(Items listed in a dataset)
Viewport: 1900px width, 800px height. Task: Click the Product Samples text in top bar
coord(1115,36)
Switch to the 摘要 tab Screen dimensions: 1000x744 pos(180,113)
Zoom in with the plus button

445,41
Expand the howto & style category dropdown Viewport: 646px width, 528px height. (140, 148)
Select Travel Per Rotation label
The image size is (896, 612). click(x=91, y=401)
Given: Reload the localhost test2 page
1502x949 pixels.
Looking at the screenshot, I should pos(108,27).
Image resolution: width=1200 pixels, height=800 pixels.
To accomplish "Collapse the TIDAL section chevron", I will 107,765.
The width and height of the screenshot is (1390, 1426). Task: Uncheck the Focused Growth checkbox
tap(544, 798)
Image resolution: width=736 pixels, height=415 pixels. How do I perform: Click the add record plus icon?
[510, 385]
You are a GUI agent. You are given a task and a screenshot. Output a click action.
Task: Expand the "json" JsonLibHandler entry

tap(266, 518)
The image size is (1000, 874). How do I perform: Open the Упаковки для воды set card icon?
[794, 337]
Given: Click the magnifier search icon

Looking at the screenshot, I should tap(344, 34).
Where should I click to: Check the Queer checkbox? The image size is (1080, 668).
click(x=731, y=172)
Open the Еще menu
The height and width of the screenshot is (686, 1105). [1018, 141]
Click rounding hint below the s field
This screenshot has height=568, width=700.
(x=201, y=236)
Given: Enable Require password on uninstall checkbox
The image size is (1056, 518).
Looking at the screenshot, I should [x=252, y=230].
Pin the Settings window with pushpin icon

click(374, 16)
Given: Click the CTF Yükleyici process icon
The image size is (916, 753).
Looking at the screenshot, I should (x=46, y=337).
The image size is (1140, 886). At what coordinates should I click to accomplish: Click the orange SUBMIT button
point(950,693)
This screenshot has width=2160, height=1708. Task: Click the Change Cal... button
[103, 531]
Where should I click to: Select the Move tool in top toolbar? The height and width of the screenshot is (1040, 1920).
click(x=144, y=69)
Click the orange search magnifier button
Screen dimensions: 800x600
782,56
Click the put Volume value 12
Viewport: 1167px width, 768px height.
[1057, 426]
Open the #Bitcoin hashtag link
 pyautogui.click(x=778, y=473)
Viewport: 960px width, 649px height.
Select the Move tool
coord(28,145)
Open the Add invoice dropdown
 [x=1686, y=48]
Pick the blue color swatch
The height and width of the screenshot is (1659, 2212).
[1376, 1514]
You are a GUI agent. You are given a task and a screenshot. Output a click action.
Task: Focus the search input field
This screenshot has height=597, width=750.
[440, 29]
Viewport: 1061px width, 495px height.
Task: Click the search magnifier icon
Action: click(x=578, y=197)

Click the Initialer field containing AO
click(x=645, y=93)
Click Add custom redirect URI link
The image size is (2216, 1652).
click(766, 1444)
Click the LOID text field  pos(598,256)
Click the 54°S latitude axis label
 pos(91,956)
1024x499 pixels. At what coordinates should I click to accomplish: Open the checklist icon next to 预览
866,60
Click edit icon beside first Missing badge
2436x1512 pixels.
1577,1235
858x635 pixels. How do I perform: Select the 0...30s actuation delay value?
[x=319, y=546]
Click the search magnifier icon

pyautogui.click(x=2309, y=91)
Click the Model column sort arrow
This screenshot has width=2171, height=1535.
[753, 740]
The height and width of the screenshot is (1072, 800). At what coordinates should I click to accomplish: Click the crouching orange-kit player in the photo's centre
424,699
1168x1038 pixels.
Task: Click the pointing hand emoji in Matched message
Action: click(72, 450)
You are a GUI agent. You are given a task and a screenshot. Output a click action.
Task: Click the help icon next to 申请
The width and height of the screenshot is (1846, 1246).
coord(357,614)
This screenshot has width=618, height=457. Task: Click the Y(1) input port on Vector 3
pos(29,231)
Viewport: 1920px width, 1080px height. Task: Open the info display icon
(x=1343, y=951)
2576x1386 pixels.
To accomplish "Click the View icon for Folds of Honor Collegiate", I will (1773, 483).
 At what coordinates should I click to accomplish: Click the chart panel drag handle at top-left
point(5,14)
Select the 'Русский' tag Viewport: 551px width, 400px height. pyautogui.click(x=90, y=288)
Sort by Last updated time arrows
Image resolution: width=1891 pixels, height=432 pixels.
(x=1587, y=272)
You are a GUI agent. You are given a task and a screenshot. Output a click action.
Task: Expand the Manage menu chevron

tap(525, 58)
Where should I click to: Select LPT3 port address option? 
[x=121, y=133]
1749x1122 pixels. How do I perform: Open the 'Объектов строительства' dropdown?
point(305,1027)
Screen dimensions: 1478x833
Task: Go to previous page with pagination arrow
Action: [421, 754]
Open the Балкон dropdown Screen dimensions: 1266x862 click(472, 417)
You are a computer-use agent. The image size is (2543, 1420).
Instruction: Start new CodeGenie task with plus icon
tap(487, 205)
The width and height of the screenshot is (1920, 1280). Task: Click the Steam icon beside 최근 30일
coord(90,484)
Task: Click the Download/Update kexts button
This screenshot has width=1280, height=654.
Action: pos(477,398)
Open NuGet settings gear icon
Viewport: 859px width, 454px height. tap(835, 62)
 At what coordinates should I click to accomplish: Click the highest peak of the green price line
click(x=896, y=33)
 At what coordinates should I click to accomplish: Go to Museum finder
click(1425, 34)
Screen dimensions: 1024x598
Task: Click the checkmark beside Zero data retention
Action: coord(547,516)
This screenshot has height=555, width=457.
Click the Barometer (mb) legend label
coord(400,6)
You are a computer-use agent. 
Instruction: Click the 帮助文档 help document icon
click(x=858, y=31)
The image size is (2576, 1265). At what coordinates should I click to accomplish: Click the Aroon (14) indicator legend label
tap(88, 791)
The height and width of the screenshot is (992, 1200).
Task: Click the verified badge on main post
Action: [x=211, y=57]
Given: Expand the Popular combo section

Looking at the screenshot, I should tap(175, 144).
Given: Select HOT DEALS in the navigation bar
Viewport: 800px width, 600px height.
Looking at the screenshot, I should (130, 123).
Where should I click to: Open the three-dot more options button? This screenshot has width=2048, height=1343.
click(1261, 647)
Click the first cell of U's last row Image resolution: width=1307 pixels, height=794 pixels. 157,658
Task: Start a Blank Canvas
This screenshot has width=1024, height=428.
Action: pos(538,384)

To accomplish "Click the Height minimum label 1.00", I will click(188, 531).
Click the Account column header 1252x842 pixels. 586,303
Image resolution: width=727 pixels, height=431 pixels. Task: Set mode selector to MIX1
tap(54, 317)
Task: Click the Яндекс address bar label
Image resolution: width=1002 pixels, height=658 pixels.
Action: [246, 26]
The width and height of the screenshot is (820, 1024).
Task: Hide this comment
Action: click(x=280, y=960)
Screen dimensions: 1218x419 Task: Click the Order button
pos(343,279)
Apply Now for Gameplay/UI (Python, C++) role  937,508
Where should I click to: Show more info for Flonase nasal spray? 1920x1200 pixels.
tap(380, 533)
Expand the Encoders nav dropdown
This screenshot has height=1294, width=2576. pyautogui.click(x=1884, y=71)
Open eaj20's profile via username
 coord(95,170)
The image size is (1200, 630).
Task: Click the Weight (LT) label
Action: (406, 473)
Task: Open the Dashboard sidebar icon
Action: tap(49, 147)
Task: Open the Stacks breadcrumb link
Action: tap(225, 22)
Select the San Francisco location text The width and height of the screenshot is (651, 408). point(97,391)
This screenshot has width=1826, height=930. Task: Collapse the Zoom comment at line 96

Prompt ▸ Reproduce the records above with every occurrence of "Where should I click to" swapped for "Where do I click to", leaving all else unchanged.

Written response ▸
Viewport: 1900px width, 800px height. Task: Click the Product Samples text in top bar
coord(1115,36)
Switch to the 摘要 tab Screen dimensions: 1000x744 pos(180,113)
Zoom in with the plus button

445,41
Expand the howto & style category dropdown Viewport: 646px width, 528px height. (140, 148)
Select Travel Per Rotation label
The image size is (896, 612). click(x=91, y=401)
Given: Reload the localhost test2 page
1502x949 pixels.
Looking at the screenshot, I should pos(108,27).
Image resolution: width=1200 pixels, height=800 pixels.
To accomplish "Collapse the TIDAL section chevron", I will 107,765.
The width and height of the screenshot is (1390, 1426). Task: Uncheck the Focused Growth checkbox
tap(544, 798)
Image resolution: width=736 pixels, height=415 pixels. How do I perform: Click the add record plus icon?
[510, 385]
You are a GUI agent. You are given a task and a screenshot. Output a click action.
Task: Expand the "json" JsonLibHandler entry

tap(266, 518)
The image size is (1000, 874). How do I perform: Open the Упаковки для воды set card icon?
[794, 337]
Given: Click the magnifier search icon

Looking at the screenshot, I should tap(344, 34).
Where do I click to: Check the Queer checkbox? The image size is (1080, 668).
click(x=731, y=172)
Open the Еще menu
The height and width of the screenshot is (686, 1105). [1018, 141]
Click rounding hint below the s field
This screenshot has height=568, width=700.
(x=201, y=236)
Given: Enable Require password on uninstall checkbox
The image size is (1056, 518).
Looking at the screenshot, I should [x=252, y=230].
Pin the Settings window with pushpin icon

click(374, 16)
Given: Click the CTF Yükleyici process icon
The image size is (916, 753).
Looking at the screenshot, I should (x=46, y=337).
The image size is (1140, 886). At what coordinates should I click to accomplish: Click the orange SUBMIT button
point(950,693)
This screenshot has width=2160, height=1708. Task: Click the Change Cal... button
[103, 531]
Where do I click to: Select the Move tool in top toolbar? The height and width of the screenshot is (1040, 1920).
click(x=144, y=69)
Click the orange search magnifier button
Screen dimensions: 800x600
782,56
Click the put Volume value 12
Viewport: 1167px width, 768px height.
[1057, 426]
Open the #Bitcoin hashtag link
 pyautogui.click(x=778, y=473)
Viewport: 960px width, 649px height.
Select the Move tool
coord(28,145)
Open the Add invoice dropdown
 [x=1686, y=48]
Pick the blue color swatch
The height and width of the screenshot is (1659, 2212).
[1376, 1514]
You are a GUI agent. You are given a task and a screenshot. Output a click action.
Task: Focus the search input field
This screenshot has height=597, width=750.
[440, 29]
Viewport: 1061px width, 495px height.
Task: Click the search magnifier icon
Action: click(x=578, y=197)

Click the Initialer field containing AO
click(x=645, y=93)
Click Add custom redirect URI link
The image size is (2216, 1652).
click(766, 1444)
Click the LOID text field  pos(598,256)
Click the 54°S latitude axis label
 pos(91,956)
1024x499 pixels. At what coordinates should I click to accomplish: Open the checklist icon next to 预览
866,60
Click edit icon beside first Missing badge
2436x1512 pixels.
1577,1235
858x635 pixels. How do I perform: Select the 0...30s actuation delay value?
[x=319, y=546]
Click the search magnifier icon

pyautogui.click(x=2309, y=91)
Click the Model column sort arrow
This screenshot has width=2171, height=1535.
[753, 740]
The height and width of the screenshot is (1072, 800). At what coordinates should I click to accomplish: Click the crouching orange-kit player in the photo's centre
424,699
1168x1038 pixels.
Task: Click the pointing hand emoji in Matched message
Action: click(72, 450)
You are a GUI agent. You are given a task and a screenshot. Output a click action.
Task: Click the help icon next to 申请
The width and height of the screenshot is (1846, 1246).
coord(357,614)
This screenshot has width=618, height=457. Task: Click the Y(1) input port on Vector 3
pos(29,231)
Viewport: 1920px width, 1080px height. Task: Open the info display icon
(x=1343, y=951)
2576x1386 pixels.
To accomplish "Click the View icon for Folds of Honor Collegiate", I will (1773, 483).
 At what coordinates should I click to accomplish: Click the chart panel drag handle at top-left
point(5,14)
Select the 'Русский' tag Viewport: 551px width, 400px height. pyautogui.click(x=90, y=288)
Sort by Last updated time arrows
Image resolution: width=1891 pixels, height=432 pixels.
(x=1587, y=272)
You are a GUI agent. You are given a task and a screenshot. Output a click action.
Task: Expand the Manage menu chevron

tap(525, 58)
Where do I click to: Select LPT3 port address option? 
[x=121, y=133]
1749x1122 pixels. How do I perform: Open the 'Объектов строительства' dropdown?
point(305,1027)
Screen dimensions: 1478x833
Task: Go to previous page with pagination arrow
Action: [421, 754]
Open the Балкон dropdown Screen dimensions: 1266x862 click(472, 417)
You are a computer-use agent. The image size is (2543, 1420).
Instruction: Start new CodeGenie task with plus icon
tap(487, 205)
The width and height of the screenshot is (1920, 1280). Task: Click the Steam icon beside 최근 30일
coord(90,484)
Task: Click the Download/Update kexts button
This screenshot has width=1280, height=654.
Action: pos(477,398)
Open NuGet settings gear icon
Viewport: 859px width, 454px height. tap(835, 62)
 At what coordinates should I click to accomplish: Click the highest peak of the green price line
click(x=896, y=33)
 At what coordinates should I click to accomplish: Go to Museum finder
click(1425, 34)
Screen dimensions: 1024x598
Task: Click the checkmark beside Zero data retention
Action: coord(547,516)
This screenshot has height=555, width=457.
Click the Barometer (mb) legend label
coord(400,6)
You are a computer-use agent. 
Instruction: Click the 帮助文档 help document icon
click(x=858, y=31)
The image size is (2576, 1265). At what coordinates should I click to accomplish: Click the Aroon (14) indicator legend label
tap(88, 791)
The height and width of the screenshot is (992, 1200).
Task: Click the verified badge on main post
Action: [x=211, y=57]
Given: Expand the Popular combo section

Looking at the screenshot, I should tap(175, 144).
Given: Select HOT DEALS in the navigation bar
Viewport: 800px width, 600px height.
Looking at the screenshot, I should (130, 123).
Where do I click to: Open the three-dot more options button? This screenshot has width=2048, height=1343.
click(1261, 647)
Click the first cell of U's last row Image resolution: width=1307 pixels, height=794 pixels. 157,658
Task: Start a Blank Canvas
This screenshot has width=1024, height=428.
Action: pos(538,384)

To accomplish "Click the Height minimum label 1.00", I will click(188, 531).
Click the Account column header 1252x842 pixels. 586,303
Image resolution: width=727 pixels, height=431 pixels. Task: Set mode selector to MIX1
tap(54, 317)
Task: Click the Яндекс address bar label
Image resolution: width=1002 pixels, height=658 pixels.
Action: [246, 26]
The width and height of the screenshot is (820, 1024).
Task: Hide this comment
Action: click(x=280, y=960)
Screen dimensions: 1218x419 Task: Click the Order button
pos(343,279)
Apply Now for Gameplay/UI (Python, C++) role  937,508
Where do I click to: Show more info for Flonase nasal spray? 1920x1200 pixels.
tap(380, 533)
Expand the Encoders nav dropdown
This screenshot has height=1294, width=2576. pyautogui.click(x=1884, y=71)
Open eaj20's profile via username
 coord(95,170)
The image size is (1200, 630).
Task: Click the Weight (LT) label
Action: (406, 473)
Task: Open the Dashboard sidebar icon
Action: tap(49, 147)
Task: Open the Stacks breadcrumb link
Action: tap(225, 22)
Select the San Francisco location text The width and height of the screenshot is (651, 408). point(97,391)
This screenshot has width=1826, height=930. Task: Collapse the Zoom comment at line 96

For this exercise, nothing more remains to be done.